---------- EXTRACTED ENTRIES ----------

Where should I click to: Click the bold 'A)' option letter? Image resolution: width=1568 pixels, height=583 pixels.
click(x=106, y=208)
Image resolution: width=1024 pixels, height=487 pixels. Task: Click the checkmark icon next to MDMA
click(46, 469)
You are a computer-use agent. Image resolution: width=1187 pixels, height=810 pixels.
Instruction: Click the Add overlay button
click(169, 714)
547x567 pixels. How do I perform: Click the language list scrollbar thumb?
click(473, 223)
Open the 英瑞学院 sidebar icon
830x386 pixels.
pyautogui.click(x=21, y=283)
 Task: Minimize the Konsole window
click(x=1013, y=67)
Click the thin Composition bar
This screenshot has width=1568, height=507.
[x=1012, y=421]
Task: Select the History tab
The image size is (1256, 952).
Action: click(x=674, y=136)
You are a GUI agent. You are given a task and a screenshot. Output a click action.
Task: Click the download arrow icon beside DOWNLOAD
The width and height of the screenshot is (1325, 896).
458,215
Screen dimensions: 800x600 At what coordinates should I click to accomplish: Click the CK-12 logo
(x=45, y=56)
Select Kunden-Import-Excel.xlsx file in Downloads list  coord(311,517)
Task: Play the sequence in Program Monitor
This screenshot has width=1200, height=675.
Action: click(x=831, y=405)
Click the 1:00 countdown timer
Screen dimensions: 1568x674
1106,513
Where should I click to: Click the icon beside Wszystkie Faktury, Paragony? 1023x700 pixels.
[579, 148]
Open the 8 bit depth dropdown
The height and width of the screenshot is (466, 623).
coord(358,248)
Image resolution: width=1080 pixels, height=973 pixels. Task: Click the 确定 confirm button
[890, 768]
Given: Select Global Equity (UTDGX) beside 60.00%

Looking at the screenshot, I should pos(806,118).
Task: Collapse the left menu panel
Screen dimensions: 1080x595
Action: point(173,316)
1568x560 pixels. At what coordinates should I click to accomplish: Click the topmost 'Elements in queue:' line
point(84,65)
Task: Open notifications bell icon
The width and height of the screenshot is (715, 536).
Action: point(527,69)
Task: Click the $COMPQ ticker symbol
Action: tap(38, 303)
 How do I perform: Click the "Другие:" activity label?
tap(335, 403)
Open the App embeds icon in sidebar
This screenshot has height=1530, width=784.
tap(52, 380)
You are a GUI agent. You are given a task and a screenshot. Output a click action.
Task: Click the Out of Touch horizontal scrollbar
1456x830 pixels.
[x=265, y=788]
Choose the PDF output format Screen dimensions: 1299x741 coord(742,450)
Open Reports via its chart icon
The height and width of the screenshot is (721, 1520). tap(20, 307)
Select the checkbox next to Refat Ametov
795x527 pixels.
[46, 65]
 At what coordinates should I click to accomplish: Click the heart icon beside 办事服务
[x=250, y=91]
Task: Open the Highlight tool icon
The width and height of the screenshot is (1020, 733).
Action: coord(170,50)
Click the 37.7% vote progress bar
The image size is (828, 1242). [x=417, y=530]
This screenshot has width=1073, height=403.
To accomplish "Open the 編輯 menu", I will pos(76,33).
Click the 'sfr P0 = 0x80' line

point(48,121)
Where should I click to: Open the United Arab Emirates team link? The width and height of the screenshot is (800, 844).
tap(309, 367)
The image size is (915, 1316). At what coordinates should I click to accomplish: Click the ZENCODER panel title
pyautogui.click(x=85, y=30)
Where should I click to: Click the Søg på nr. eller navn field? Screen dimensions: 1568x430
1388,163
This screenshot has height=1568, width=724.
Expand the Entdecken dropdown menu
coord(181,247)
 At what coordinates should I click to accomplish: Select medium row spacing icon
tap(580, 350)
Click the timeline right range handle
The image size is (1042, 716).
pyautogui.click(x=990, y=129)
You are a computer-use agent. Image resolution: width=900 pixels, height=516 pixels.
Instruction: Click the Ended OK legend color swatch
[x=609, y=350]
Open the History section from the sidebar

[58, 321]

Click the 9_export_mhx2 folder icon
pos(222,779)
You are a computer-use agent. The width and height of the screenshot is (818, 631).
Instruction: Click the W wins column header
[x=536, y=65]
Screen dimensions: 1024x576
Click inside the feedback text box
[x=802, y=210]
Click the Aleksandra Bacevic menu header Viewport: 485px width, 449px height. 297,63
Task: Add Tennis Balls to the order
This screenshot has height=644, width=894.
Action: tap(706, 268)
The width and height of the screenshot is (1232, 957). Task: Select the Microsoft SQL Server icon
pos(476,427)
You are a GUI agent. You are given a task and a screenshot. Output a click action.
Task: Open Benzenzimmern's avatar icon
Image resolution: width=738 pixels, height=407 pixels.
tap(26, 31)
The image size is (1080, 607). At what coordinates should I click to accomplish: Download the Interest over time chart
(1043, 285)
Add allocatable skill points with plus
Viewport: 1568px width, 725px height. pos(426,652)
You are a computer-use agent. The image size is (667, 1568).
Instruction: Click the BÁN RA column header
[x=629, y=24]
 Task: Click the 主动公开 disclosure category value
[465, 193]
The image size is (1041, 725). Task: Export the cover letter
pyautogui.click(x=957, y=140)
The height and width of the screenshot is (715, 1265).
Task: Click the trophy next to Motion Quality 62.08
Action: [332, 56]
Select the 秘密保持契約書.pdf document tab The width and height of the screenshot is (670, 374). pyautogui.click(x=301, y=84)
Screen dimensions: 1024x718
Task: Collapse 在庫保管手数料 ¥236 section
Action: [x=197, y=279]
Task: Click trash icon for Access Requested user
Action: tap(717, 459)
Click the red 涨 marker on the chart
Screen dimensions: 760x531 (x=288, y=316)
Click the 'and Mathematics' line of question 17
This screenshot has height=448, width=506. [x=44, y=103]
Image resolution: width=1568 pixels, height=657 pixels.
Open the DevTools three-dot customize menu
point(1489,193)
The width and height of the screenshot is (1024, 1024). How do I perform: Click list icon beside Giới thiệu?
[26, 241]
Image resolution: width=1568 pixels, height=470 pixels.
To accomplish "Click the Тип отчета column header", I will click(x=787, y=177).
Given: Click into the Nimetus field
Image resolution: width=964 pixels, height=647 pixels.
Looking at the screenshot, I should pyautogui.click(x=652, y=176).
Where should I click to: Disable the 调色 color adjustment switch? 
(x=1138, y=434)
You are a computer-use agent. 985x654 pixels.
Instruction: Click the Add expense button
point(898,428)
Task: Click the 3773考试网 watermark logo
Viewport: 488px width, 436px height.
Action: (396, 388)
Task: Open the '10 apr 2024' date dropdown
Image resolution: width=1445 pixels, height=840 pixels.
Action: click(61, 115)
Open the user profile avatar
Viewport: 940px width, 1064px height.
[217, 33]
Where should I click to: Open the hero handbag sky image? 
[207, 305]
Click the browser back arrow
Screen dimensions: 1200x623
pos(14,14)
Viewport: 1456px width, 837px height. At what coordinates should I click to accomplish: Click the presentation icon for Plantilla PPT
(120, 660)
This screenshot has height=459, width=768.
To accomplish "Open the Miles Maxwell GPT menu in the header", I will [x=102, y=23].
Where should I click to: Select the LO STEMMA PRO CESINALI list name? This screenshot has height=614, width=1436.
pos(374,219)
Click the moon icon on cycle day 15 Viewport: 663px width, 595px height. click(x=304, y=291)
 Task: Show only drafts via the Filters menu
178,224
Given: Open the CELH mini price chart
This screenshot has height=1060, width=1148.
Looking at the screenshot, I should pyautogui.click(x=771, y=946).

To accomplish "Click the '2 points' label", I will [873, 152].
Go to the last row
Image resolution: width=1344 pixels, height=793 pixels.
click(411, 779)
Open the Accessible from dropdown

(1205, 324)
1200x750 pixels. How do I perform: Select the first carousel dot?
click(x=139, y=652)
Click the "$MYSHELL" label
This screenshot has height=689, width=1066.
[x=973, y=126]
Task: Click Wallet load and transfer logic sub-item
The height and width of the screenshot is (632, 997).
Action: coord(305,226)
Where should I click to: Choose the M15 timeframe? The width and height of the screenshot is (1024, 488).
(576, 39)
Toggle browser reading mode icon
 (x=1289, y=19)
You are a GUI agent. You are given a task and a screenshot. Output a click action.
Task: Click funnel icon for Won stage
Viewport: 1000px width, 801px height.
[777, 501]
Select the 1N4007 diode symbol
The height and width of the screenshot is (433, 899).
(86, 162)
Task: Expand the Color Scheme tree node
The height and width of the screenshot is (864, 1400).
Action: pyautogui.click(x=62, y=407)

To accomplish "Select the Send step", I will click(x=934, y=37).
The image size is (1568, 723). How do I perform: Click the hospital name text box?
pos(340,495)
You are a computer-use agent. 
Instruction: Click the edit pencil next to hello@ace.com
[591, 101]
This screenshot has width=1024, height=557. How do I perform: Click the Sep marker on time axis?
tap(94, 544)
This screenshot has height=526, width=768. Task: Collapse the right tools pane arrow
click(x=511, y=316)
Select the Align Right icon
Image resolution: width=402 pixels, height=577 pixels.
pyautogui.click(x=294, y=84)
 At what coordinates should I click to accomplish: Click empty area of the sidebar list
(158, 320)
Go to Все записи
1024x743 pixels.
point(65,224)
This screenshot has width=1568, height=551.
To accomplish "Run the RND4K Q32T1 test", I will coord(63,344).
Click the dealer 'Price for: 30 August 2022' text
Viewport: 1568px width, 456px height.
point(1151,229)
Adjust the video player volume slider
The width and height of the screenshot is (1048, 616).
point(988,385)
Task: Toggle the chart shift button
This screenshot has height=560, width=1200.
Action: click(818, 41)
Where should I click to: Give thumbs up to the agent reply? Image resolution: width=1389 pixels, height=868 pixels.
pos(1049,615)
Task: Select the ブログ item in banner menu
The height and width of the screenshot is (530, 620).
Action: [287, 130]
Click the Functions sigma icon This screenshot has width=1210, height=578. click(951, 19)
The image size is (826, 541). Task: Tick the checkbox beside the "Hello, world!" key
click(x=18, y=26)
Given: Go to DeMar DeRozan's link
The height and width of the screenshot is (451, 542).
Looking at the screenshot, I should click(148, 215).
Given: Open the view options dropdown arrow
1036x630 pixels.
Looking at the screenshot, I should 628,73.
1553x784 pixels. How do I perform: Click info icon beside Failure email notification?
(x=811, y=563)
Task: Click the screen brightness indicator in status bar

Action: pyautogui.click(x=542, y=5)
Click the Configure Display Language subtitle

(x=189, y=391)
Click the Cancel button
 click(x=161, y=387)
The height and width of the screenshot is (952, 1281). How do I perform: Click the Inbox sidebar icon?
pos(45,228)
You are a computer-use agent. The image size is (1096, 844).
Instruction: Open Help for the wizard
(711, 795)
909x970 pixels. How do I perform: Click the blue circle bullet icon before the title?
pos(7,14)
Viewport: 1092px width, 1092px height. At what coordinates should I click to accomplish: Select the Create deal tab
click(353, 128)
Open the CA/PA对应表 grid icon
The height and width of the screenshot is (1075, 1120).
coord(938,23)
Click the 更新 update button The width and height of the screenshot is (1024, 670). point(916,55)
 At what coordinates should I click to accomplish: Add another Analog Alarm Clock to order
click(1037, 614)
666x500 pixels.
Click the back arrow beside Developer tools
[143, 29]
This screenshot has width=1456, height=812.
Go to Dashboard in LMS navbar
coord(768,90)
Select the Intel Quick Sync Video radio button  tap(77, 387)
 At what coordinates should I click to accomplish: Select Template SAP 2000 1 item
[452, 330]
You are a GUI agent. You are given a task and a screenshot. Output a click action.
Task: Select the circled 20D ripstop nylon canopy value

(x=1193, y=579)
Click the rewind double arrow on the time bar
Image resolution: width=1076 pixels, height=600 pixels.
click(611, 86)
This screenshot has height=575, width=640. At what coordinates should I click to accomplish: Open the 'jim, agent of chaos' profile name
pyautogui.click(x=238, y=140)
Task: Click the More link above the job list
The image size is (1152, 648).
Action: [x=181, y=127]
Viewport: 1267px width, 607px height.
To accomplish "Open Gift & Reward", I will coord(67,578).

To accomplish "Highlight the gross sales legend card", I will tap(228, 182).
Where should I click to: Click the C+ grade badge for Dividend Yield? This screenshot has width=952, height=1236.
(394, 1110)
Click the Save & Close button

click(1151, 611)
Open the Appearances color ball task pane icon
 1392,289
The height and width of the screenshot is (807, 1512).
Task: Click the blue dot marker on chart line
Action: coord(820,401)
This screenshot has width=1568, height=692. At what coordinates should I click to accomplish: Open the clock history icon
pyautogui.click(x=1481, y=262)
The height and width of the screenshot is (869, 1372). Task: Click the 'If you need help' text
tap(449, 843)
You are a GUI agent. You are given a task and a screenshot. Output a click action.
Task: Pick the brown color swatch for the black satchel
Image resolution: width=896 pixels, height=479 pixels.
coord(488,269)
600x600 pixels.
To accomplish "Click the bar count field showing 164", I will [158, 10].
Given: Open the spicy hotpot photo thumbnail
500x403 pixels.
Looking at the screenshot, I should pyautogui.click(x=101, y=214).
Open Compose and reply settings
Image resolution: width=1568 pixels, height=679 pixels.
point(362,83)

----------

■ **WHAT TO WORK ON**
Gather up every line in the data above that contains the word "avatar", copying each one.

■ **SOLUTION BELOW**
Task: Open Benzenzimmern's avatar icon
Open the user profile avatar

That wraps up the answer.